◆ INSTRUCTION ◆
Pick up the forum thread on carrying a pistol with a round chambered and continue it from its final sentence.

◆ SUPPLIED PASSAGE ◆
I don't want to try to give anyone advice on this subject. We will all do what we think is best. But here is my two cents:
I think it is pure folly to assume you will have time to do anything extra when attacked. About the most you can hope for is to keep your head well enough to get the gun out, get it on target and fire. Then, if you are still alive and on your feet, move and continue to fire until you no longer have to. I carry a G17 with a round chambered and I am extremely careful when holstering or re-holstering it ( that's when I think an AD is most likely to occur ). Do I think the G17 is safe under all circumstances? Hell NO! Does that make me cautious? You Bet! But I don't want an empty chamber or a manual safety to deal with when the chips are down. Why don't I just use a revolver and avoid all the fuss? Because the G17 is the one I do the best with. Self defense is an inherently unsafe proposition (that's why we go about armed with guns instead of salty language ). Trying to address that by by placing constraints on our weapon of choice or our ability to use it will probably just make it safer for the BG. I train so that I can carry and use my gun effectively without hurting myself or anyone else I don't intend to hurt. If I thought I couldn't make that work, I would choose something other than a gun for SD.
I really don't understand, and I'm not trying to be cynical. I put my "crossbreed" style holsters on with the gun in them. I don't pull my gun out during my usual daily routine, the trigger is never exposed, nothing to worry about.
Yes, in a match wearing a jacket with all kinds of straps hanging off it, I would take extra caution holstering.
But! For those of you arguing that you can rack a slide while raising your pistol, faster than i can pull my G23 and fire, it can't happen. It's an extra step, it takes time.
Now, go to the range and have someone time you while you draw, rack and get one hit on target. Get a time for just drawing and firing as well. Getting a 1911 out, off safety, and two rounds on target while sidestepping takes me 1.5 or so, and I feel slow.

◆ DATA LINES ◆
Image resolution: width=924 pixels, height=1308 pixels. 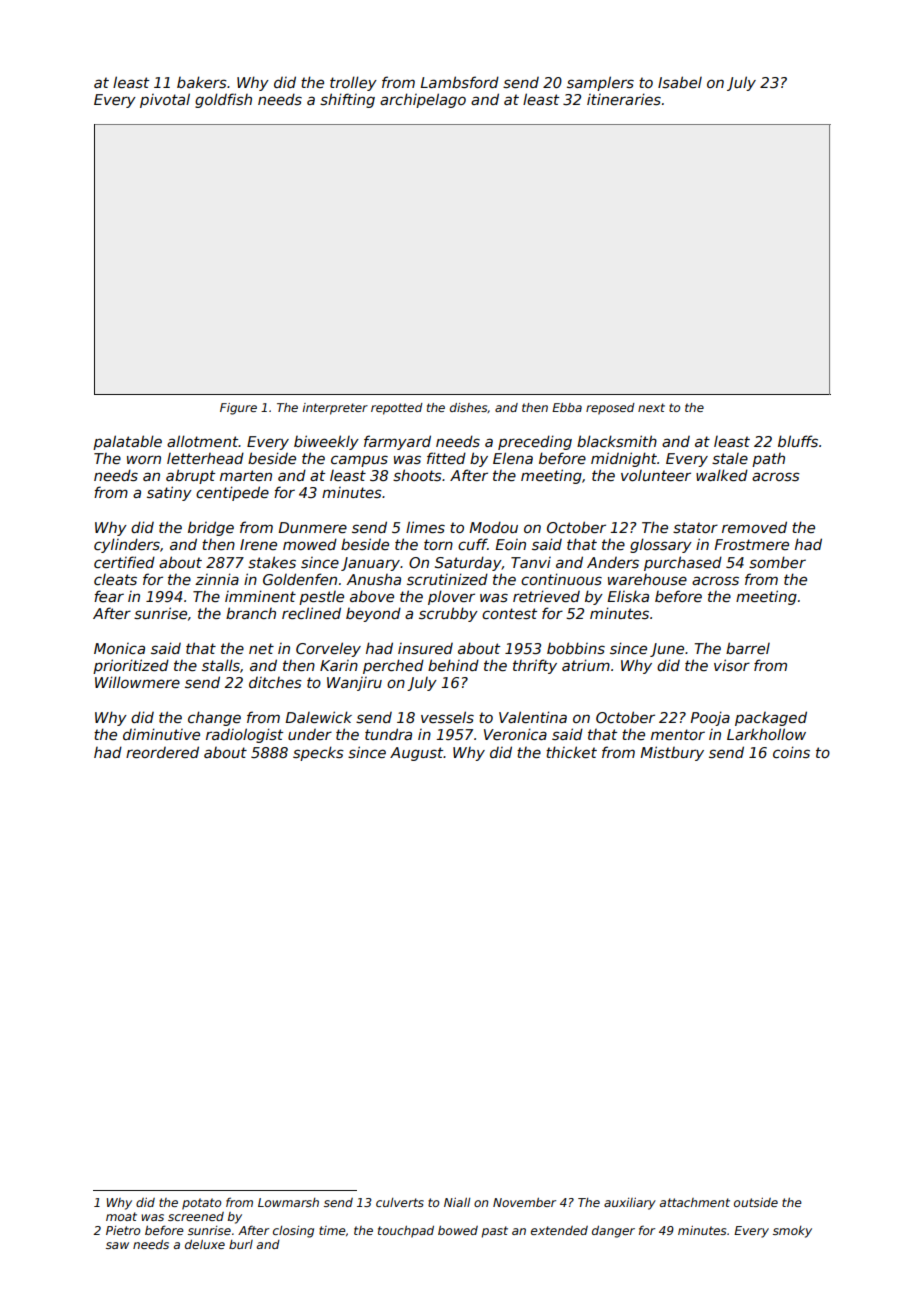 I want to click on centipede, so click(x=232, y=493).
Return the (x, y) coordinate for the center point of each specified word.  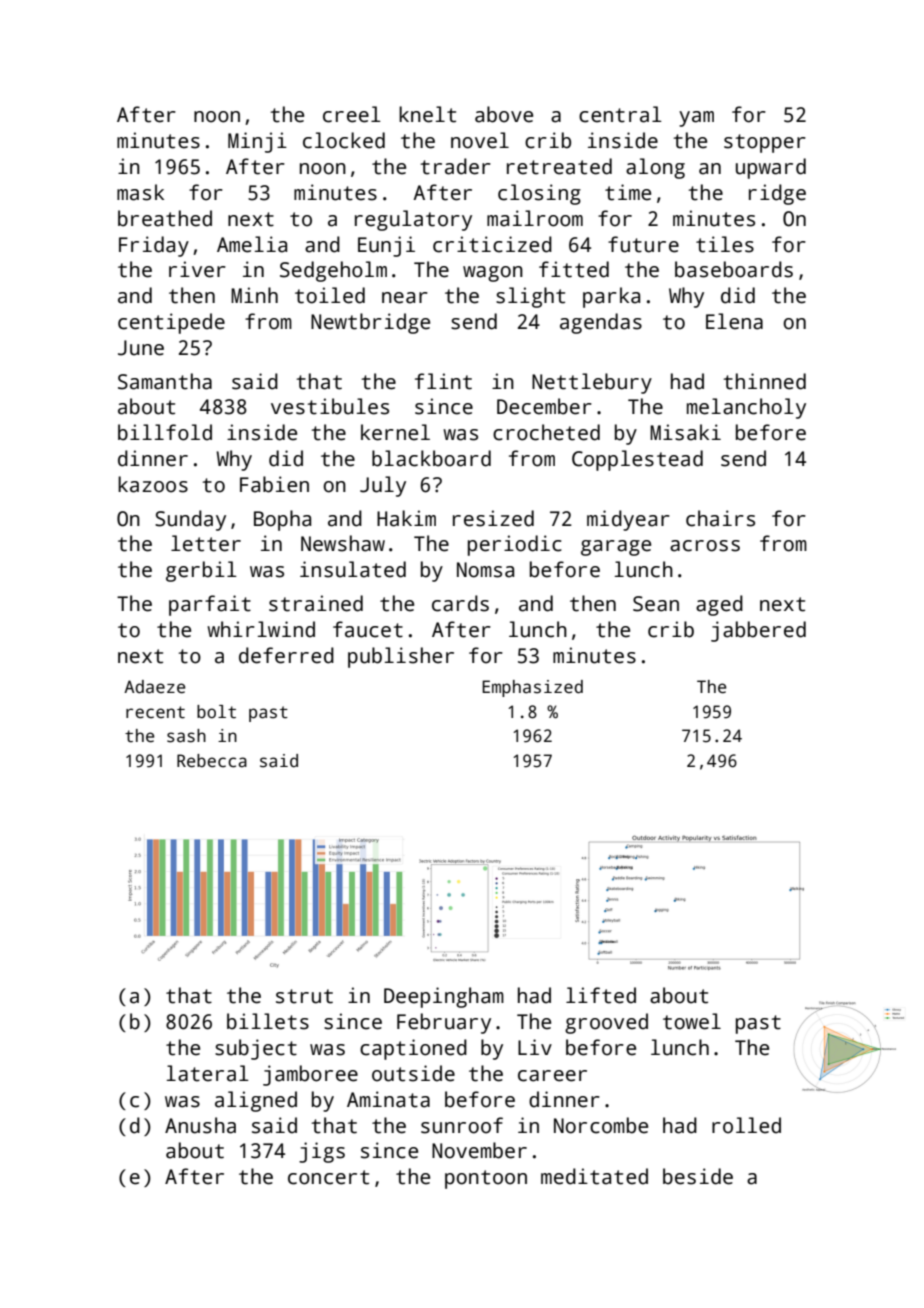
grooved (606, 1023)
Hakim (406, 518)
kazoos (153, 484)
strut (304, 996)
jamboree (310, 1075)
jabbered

◆ ANSWER TO THE PROBLEM ◆
After you get your time figured out, have your buddy or whomever, rush you starting from 21'. Did he beat you? How far out does he have to go for you to win?
Remember, your attacker will most likely be half your age, and possibly under the influence. If nothing else, he has the jump on you, and will already have had a good adrenaline dump into his system just knowing what he's about to do. His buddy might be right behind you. You are reacting, take every advantage you can get.
If your weapon is in a decent holster and you aren't "whipping it out" all the time, carry with one chambered.
I'd hope there's not that many 11 and 12 year olds on drugs or alcohol ready to attack me :wink:
Originally Posted by Blackheart6
You are assuming you have full use of both hands and maintain cognizant reasoning abilities.
Originally Posted by wingit
That’s a whole lot of assuming.
Sorry but my life’s experiences have taught me that no amount of training prepares you for what really happens the way it happens in life.
be aware and be a prepared as best you can,
but know that no matter how you train, how often you train, or situations you train for reality is a swift kick in the explicative.
I know I sound like a broken record (the MP3 CD generation may not get that allusion) but on the streets there will
be only very rare instances in which you will be able to see it coming and lawfully display or use anything
to defend with besides a block of some sort to get out of the way. BGs are stupid, but they are also smart enough to rely on
a combination of guile and stealth and to attack in a sneaky fashion.
If you are walking down an a side street and get jumped by someone from a doorway, you won't know what's coming till its there. The typical "panhandler-maybe carjacker-would be robber" won't make
the malice known until he is upon you, or charging at you full speed. HD is a different situation with a tad more time and far more certainty about what is happening.
I'm no expert on SD, but after reading this board for many years and lots of real life experience, I've slowly come to
realize that our handguns are very very limited tools. Hate to burst bubbles, but the situations in which you will actually
need to lawfully fire at someone and also have the opportunity to do so, are few and far between. But, should they present themselves, time will be of the utmost. No time for fiddling with slides, no time for remembering to release a thumb
safety, and so on.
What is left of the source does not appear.